#### Records from a dataset:

────────

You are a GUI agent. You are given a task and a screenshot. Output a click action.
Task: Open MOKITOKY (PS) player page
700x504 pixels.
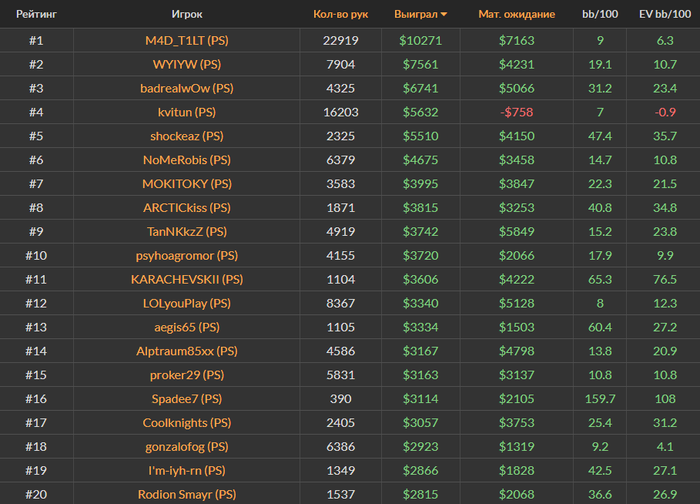click(x=187, y=184)
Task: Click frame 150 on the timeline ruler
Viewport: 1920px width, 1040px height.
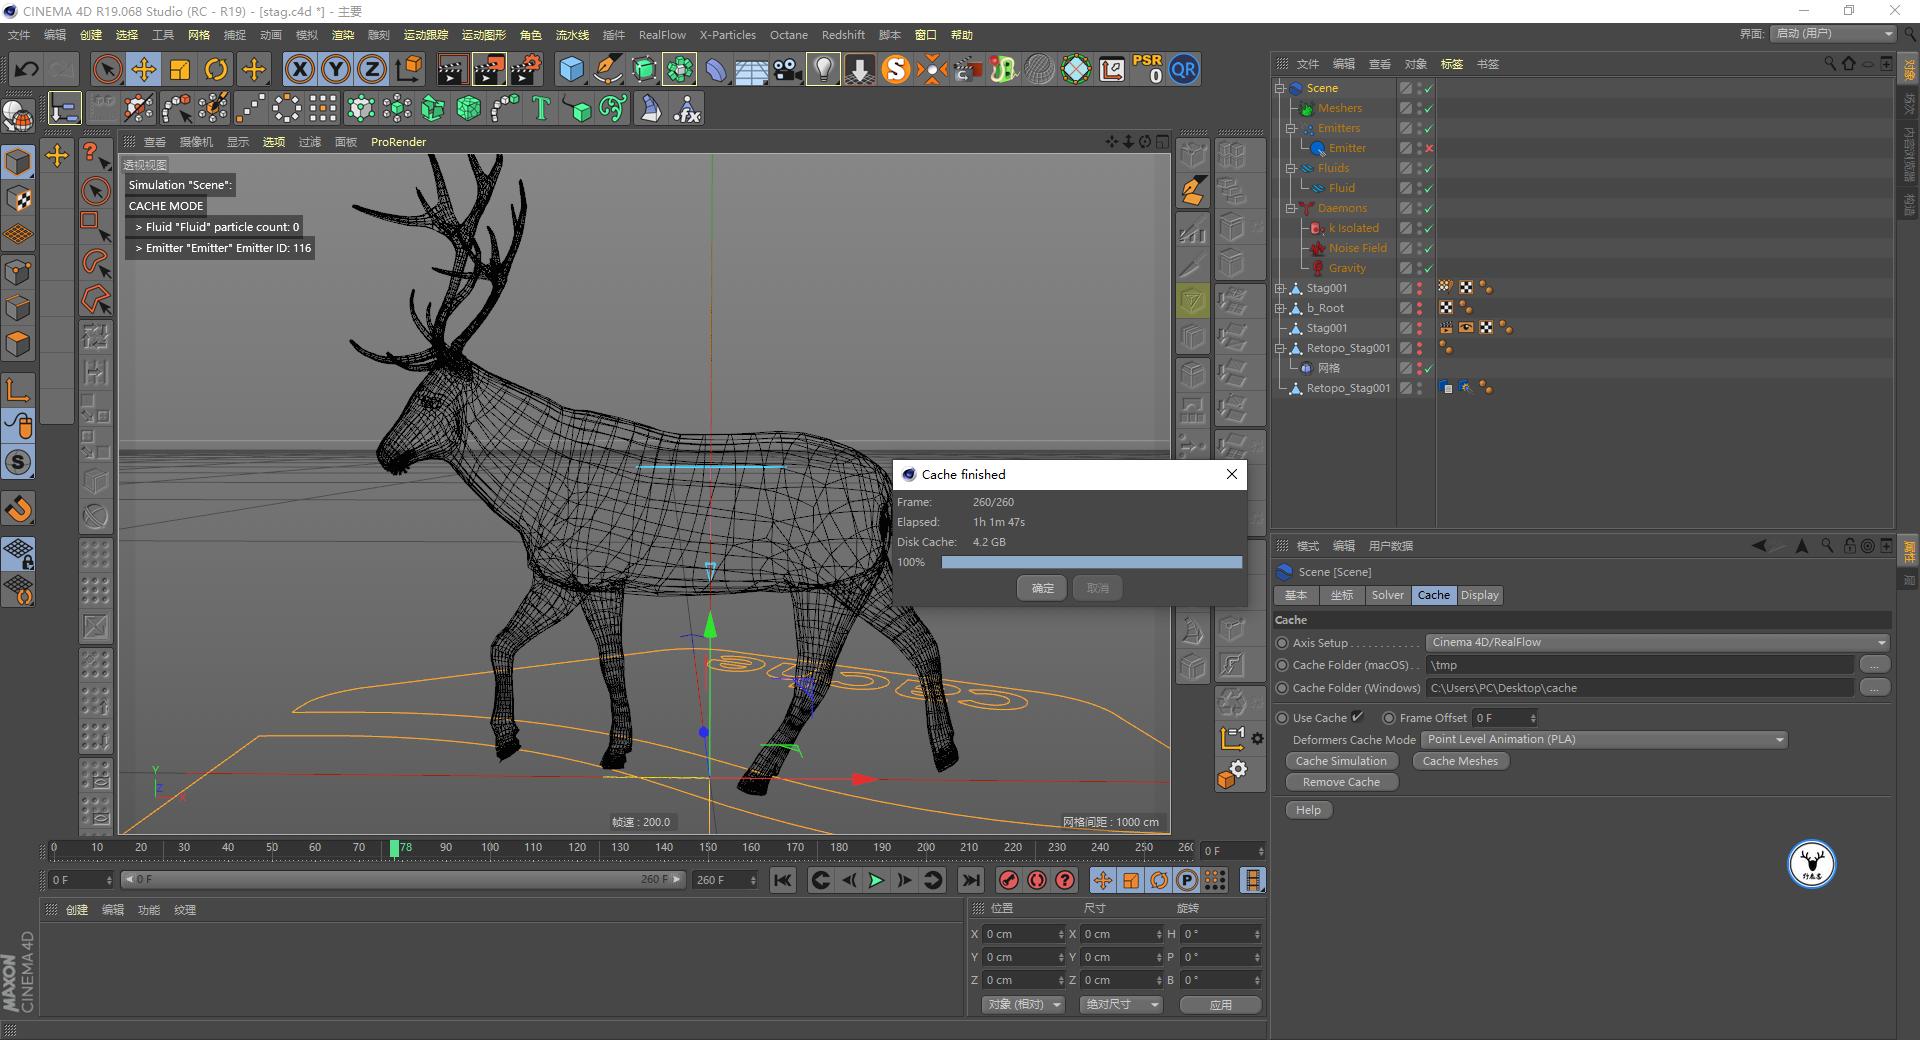Action: coord(708,848)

────────

#### Work to do:
Arrange every line of the material above as a Markdown table with the columns "No." and "Line", numbering the rows in order and skipping blank lines. Leave the pictures out.

#### Reply:
| No. | Line |
|---|---|
| 1 | You are a GUI agent. You are given a task and a screenshot. Output a click action. |
| 2 | Task: Open MOKITOKY (PS) player page |
| 3 | 700x504 pixels. |
| 4 | click(x=187, y=184) |
| 5 | Task: Click frame 150 on the timeline ruler |
| 6 | Viewport: 1920px width, 1040px height. |
| 7 | Action: coord(708,848) |